_Set of tasks_
A - Copy the stretch of the article on police killings in Sao Paulo from "According to the" through "actions more transparent." word for word.
B - According to the article on police killings in Sao Paulo, how many people did police in Sao Paulo state kill in 2013?
C - Pick up the article on police killings in Sao Paulo where it ends and continue writing it.

Document section: Begin

Updated

The number of people killed by police in Brazil's biggest state has plunged 40 percent, and experts are crediting what seems an unlikely reason — a new rule that forbids officers from transporting or otherwise helping shooting victims. They say it makes the summary execution of suspects more difficult as the government moves to end long-standing impunity in such slayings.

On its face, the no assistance rule implemented amid much criticism a year ago would seem contradictory to saving lives. Police were told they could no longer offer first aid to shooting victims, including people they shot themselves, nor could they take them to a hospital.

Yet police officials and watchdog groups alike said this week the rule has helped save lives in two ways: Shooting victims receive better medical care from ambulance crews than they would get from police, and it's now harder for officers to carry away a shooting victim in their car only to execute them in another location.

"Before (the rule) was enacted, those wounded in shootouts were tossed into police vans that would take one to two hours to reach the hospital," said Guaracy Mingardi, a Sao Paulo-based crime and public safety expert. "In several cases, the suspect was executed inside the van taking him to the hospital."

The rule is part of a big change in attitude by officials to crack down on officers who execute suspects.

"Until the end of 2012, law enforcement authorities did not care if police were killing or not killing," Mingardi said. "They then made it clear that police officers who killed in confrontations or executed suspects while being taken to a hospital would no longer enjoy the impunity" they once had, he said.

According to the Sao Paulo state's Public Safety Department, police killed 335 people in 2013, compared to 546 during the previous year.

When the no-assistance measure was introduced in January 2013, Col. Marcos Chaves, the Sao Paulo State Police commander, said it was aimed at making officers' actions more transparent.

"Officers are always seen with suspicion whenever there is a shootout. No one knows if it actually occurred and if the scene of the crime was altered. The new measure will end these suspicions," Chaves said then.

Document section: End
Data supplied: Begin

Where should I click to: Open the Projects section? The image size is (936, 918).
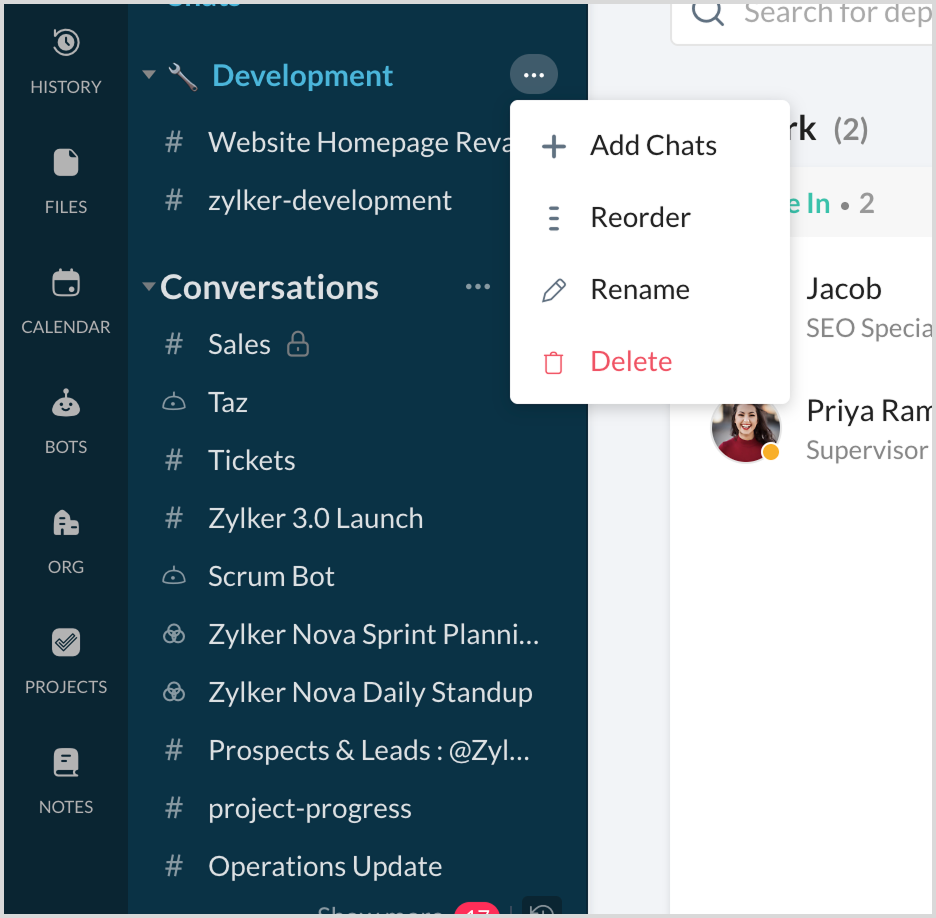(x=66, y=643)

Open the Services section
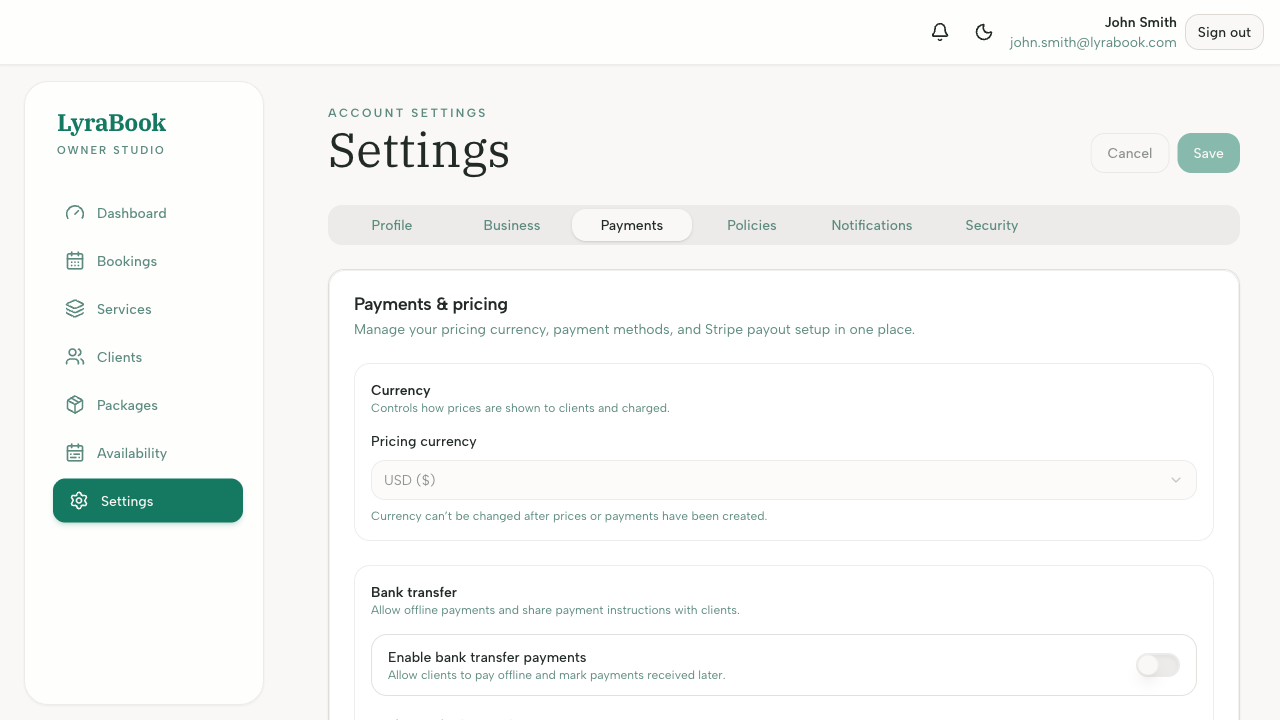(x=124, y=309)
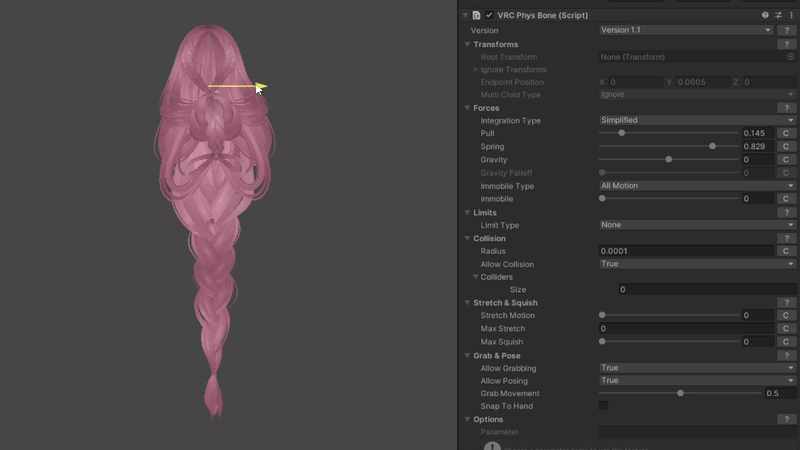This screenshot has width=800, height=450.
Task: Click the Collision section help button
Action: (x=785, y=238)
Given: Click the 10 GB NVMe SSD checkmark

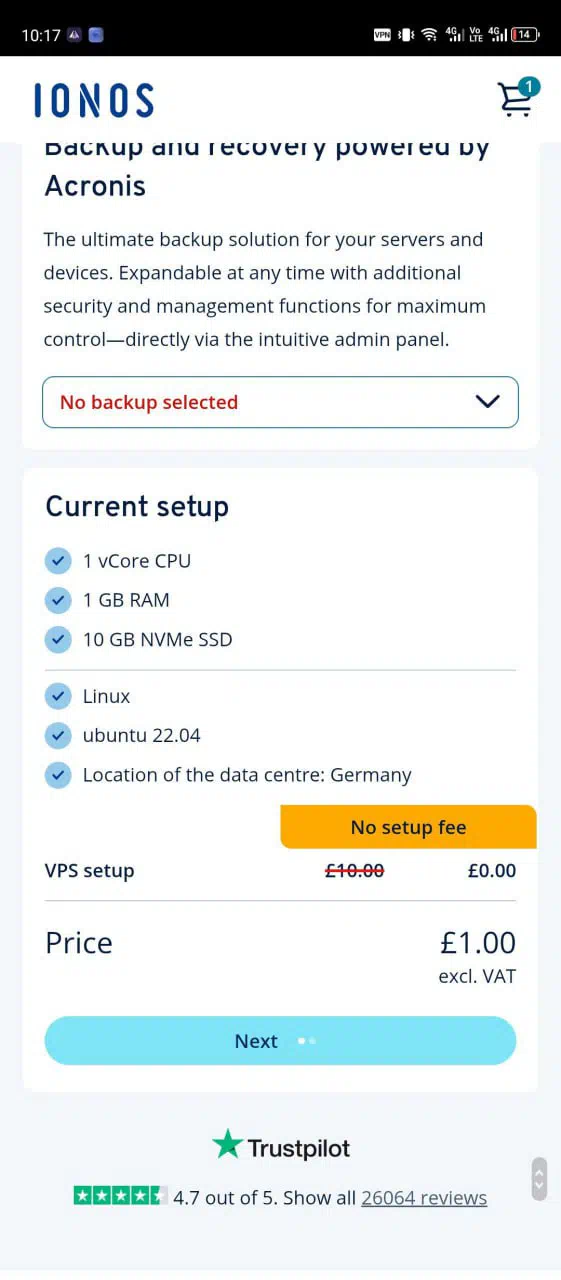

Data supplied: End

_Answers by item number_
A -
According to the Sao Paulo state's Public Safety Department, police killed 335 people in 2013, compared to 546 during the previous year.

When the no-assistance measure was introduced in January 2013, Col. Marcos Chaves, the Sao Paulo State Police commander, said it was aimed at making officers' actions more transparent.

B - 335 people.

C -
Police in Sao Paulo, Rio de Janeiro and other Brazilian cities in the past have been accused of extrajudicial "resistance" killings, or summary executions of suspects. The U.S.-based watchdog group Human Rights Watch estimated that police killed about 11,000 people in 2003-2009 in Rio and Sao Paulo alone. A 2008 United Nations report found that Brazilian police were responsible for a significant portion of the country's 48,000 slayings the year before.

In its World Report 2014, Human Rights Watch said the measure ordering police to not aid shooting victims helped reduce police killings. But the group warned that much more needs to be done, noting that "significant obstacles to accountability for unlawful killings in Sao Paulo persist."

Those obstacles include "the failure of police to preserve crucial evidence, and the lack of sufficient staff and resources provided to prosecutors responsible for investigating these cases."

Marcos Fuchs, a director of the Brazilian human rights group Conectas, said spending to improve investigative and forensic methods and improve police wages "have inhibited people from committing crimes and this results in less confrontations with police."

Earlier this month, the Sao Paulo state government said it will send the state legislature a proposed law authorizing quarterly bonuses of more than $800 to police officers who reduce crime rates without the use of lethal force. If lawful lethal force is used, the bonus drops to $250.

In 1990s in some Brazilian cities, including Rio de Janeiro, police officers were promoted and paid cash bonuses for engaging alleged criminals in shootouts that resulted in death.